Chi vince e chi perde in tempi di agflazione
E’ un effetto che passa sicuramente in secondo piano rispetto alle decine di migliaia di vittime provocate dal ciclone Nargis, ma l’odierna ascesa delle quotazioni del riso grezzo (salite del 3,5% a 22,35 dollari per 100 libbre) in scia all’attesa di una riduzione dell’offerta birmana è il segnale di un fenomeno che potrebbe tradursi in un altrettanto elevato numero di vite a rischio. Secondo il World Food Program delle Nazioni Unite, la crescita dei prezzi alimentari avrebbe infatti innalzato a 100 milioni il numero delle persone afflitte dalla fame a livello mondiale.
E nonostante i livelli record siano lontani per molte commodity agricole (il prezzo del grano ad esempio è sceso del 35% dai suoi massimi), l’andamento recente del riso e di altre granaglie dimostra quanto queste restino sottoposte a fortissime tensioni. Il 2008 si avvia così verso il sentiero della cosiddetta agflazione, ossia, banalmente, la crescita dei prezzi dei prodotti agricoli.

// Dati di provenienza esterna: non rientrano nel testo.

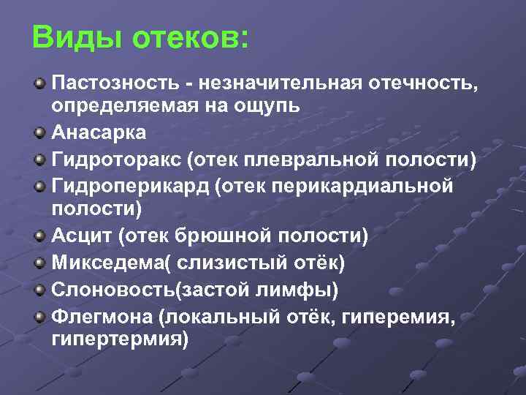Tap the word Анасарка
click(x=99, y=133)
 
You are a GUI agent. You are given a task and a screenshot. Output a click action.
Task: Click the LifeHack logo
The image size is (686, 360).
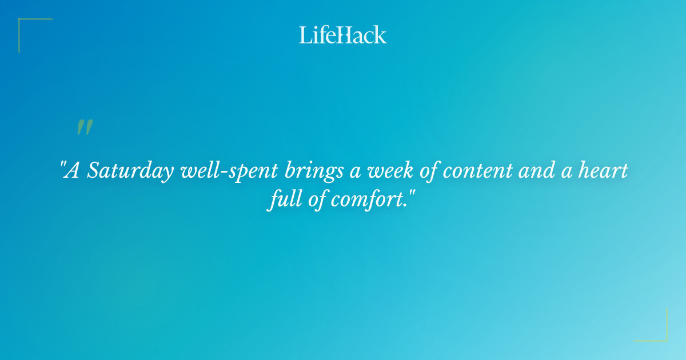343,35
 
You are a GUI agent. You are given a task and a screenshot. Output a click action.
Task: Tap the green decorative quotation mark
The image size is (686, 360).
84,127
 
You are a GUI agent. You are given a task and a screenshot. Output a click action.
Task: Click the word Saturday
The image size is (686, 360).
131,171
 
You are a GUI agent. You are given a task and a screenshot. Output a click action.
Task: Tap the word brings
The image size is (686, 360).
312,171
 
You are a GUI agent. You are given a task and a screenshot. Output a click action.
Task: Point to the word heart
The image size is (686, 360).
605,171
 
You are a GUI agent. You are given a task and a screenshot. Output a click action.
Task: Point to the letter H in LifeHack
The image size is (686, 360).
344,35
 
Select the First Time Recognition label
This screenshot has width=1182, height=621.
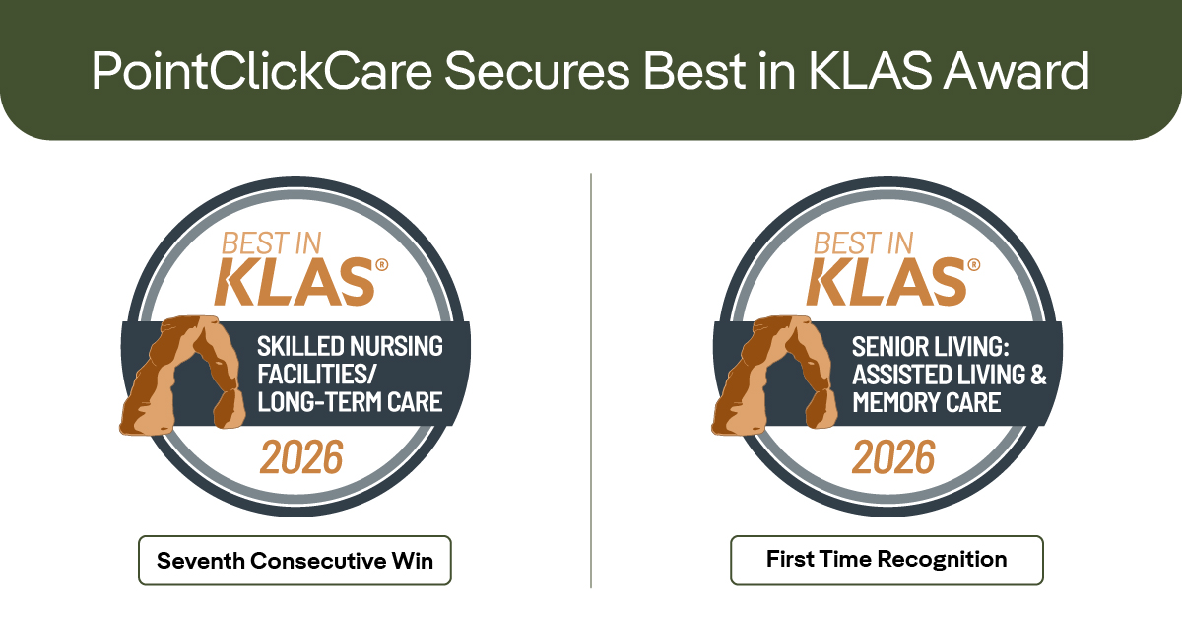tap(886, 560)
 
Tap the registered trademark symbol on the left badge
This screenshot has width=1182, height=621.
tap(383, 264)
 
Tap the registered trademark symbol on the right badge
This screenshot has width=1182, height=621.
tap(974, 264)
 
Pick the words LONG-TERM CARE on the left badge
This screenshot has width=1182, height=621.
tap(350, 402)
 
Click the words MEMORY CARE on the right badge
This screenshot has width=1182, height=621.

Dall’inizio del 2007 al Chicago Board of Trade i future sul grano hanno messo a segno un incremento del 69%, quelli sulla soia del 92%, quelli sul riso del 131 e quelli sul mais del 49%.

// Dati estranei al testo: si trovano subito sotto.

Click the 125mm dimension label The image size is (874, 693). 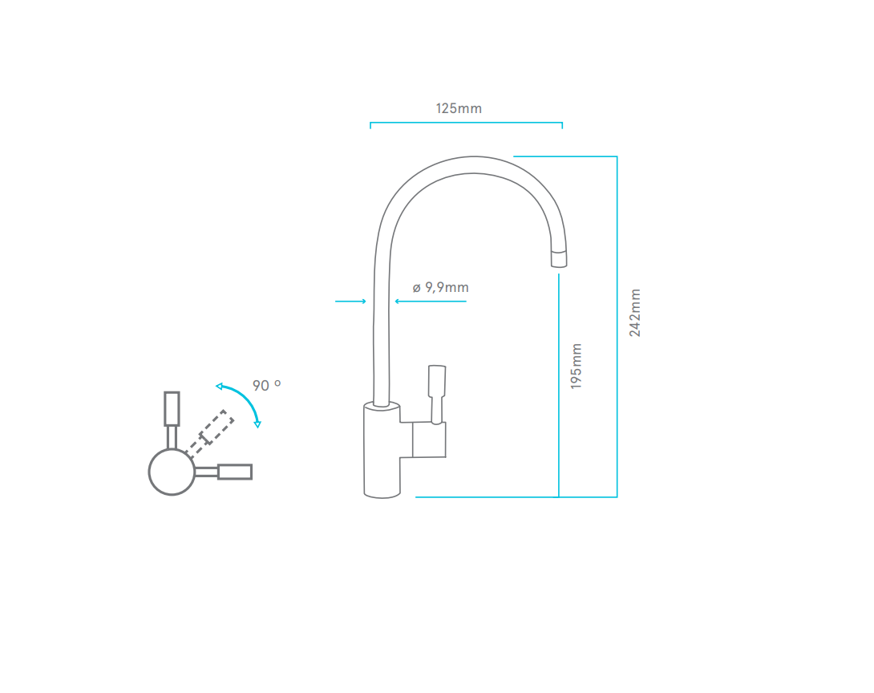coord(459,108)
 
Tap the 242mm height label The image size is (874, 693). coord(635,312)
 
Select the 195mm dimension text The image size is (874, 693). coord(577,367)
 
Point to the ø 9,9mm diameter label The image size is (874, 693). coord(440,287)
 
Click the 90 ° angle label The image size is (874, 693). coord(266,386)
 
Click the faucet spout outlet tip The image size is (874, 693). coord(558,258)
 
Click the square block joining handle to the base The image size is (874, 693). coord(428,440)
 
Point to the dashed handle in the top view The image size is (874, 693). coord(211,431)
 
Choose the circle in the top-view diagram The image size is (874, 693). coord(172,472)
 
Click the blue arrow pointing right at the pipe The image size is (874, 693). coord(350,302)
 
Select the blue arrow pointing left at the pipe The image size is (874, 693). coord(430,302)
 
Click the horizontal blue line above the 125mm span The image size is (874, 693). coord(466,124)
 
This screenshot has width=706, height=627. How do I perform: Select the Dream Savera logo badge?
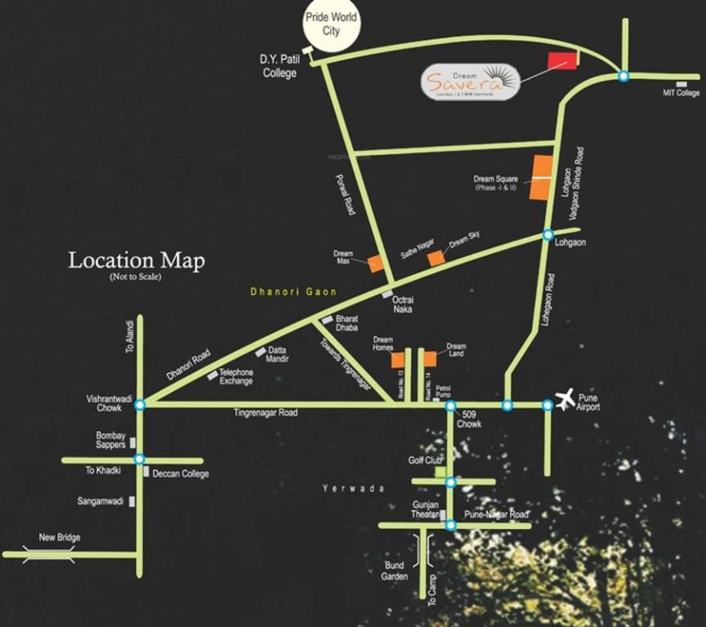471,82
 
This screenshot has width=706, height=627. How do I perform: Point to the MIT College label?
681,93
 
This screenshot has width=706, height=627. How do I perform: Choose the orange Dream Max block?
376,264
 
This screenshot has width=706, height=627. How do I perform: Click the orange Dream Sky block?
437,257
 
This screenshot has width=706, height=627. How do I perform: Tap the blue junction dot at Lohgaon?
548,235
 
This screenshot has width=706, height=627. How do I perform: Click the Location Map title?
136,261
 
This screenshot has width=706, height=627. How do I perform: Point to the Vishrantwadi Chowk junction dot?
141,404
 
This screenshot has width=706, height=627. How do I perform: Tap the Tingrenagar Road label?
266,413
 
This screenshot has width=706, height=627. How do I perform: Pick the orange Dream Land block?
429,358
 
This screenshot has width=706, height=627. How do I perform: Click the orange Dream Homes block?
398,360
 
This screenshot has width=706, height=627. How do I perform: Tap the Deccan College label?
181,474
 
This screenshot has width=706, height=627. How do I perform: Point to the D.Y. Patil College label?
279,66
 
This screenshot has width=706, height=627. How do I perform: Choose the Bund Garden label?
395,570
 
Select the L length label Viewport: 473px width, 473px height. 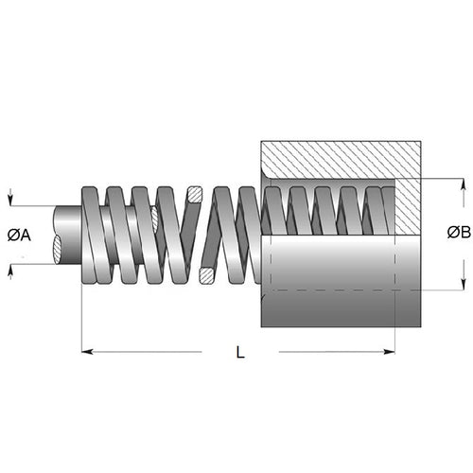coord(240,353)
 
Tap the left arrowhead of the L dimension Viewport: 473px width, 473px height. coord(88,352)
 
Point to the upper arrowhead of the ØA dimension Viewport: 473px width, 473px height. coord(9,201)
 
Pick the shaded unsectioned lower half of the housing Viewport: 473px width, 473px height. coord(331,284)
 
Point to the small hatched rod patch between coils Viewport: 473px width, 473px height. coord(154,218)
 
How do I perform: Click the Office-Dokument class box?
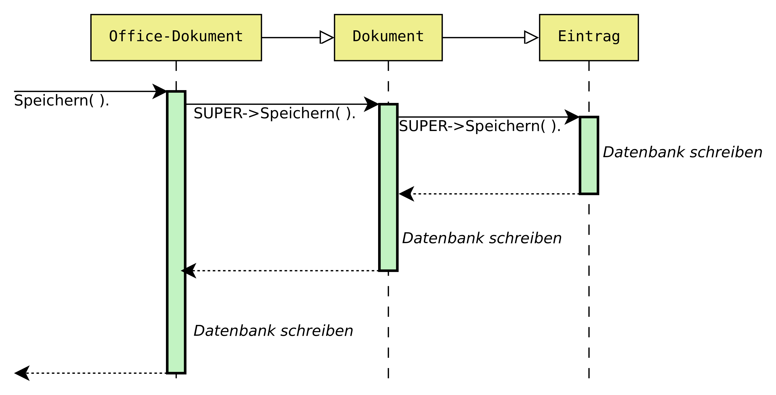[176, 37]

Morgan Stanley ha anche costruito due panieri di azioni sul tema. Il paniere dei “vincitori” comprende titoli come Bayer, Basf, ma anche Fiat per la sua partecipazione in Chn, e sostanzialmente tutte le società che agiscono da fornitori nei confronti dell’agricoltura (gli altri titoli sono Syngenta, Yara International, K+S e Bucher Industries). I “perdenti” invece comprendono i settori dell’alimentare e del beverage in senso allargato, si va da Tate & Lyle a Unilever, da SABMiller ad Heineken, ma anche all’italiana Autogrill, inserita nel settore della ristorazione al pari di Compass Group, Sodexo, Mitchells & Butlers, J.D. Wetherspoon e Restaurant Group. Merrill Lynch ha invece lanciato l’Asia Peasant Boom Index, con il fine di fornire esposizione ai titoli ben posizionati per beneficiare dalla crescita dei consumi rurali, delle società caratterizzate da bassa elasticità della domanda e da un’integrazione verticale nell’alimentare. In generale da Merrill Lynch ritengono che le società verticalmente integrate possano sovraperformare in periodi di alta inflazione alimentare, perché in tempi di scarsa offerta i produttori vedono crescere la propria capacità di fare prezzo, mentre i compratori la vedono diminuire.